(Recorded data)
==*==
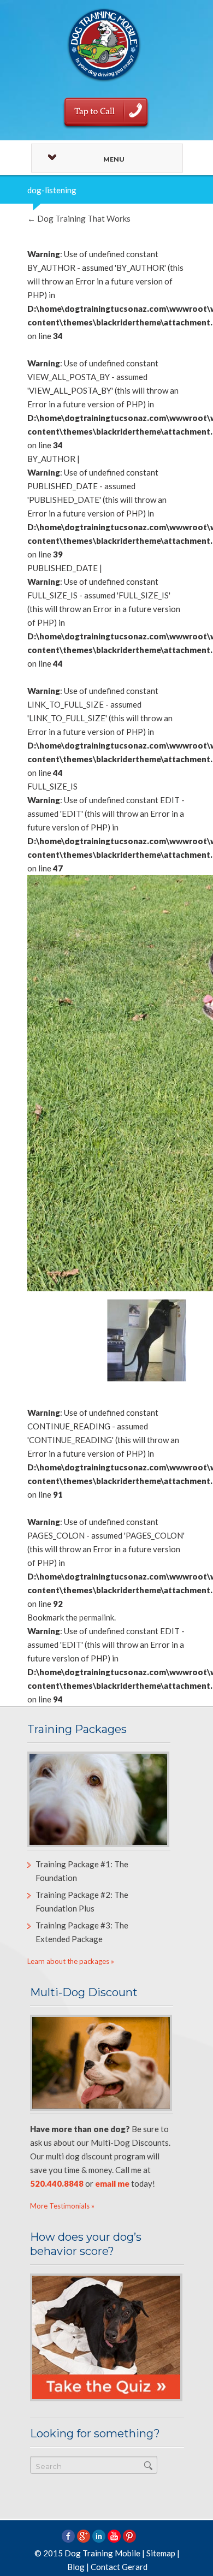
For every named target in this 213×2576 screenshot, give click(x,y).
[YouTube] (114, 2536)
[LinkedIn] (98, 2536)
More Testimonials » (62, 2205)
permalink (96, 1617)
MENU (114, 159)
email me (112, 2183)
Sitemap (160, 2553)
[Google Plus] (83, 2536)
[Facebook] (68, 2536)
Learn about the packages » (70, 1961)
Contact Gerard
==*==
(What the task asks)
Exactly as written, restate all of the data, leaving out the images.

(Solved problem)
For every named target in this 213×2576 screenshot, give click(x,y).
[YouTube] (114, 2536)
[LinkedIn] (98, 2536)
More Testimonials » (62, 2205)
permalink (96, 1617)
MENU (114, 159)
email me (112, 2183)
Sitemap (160, 2553)
[Google Plus] (83, 2536)
[Facebook] (68, 2536)
Learn about the packages » (70, 1961)
Contact Gerard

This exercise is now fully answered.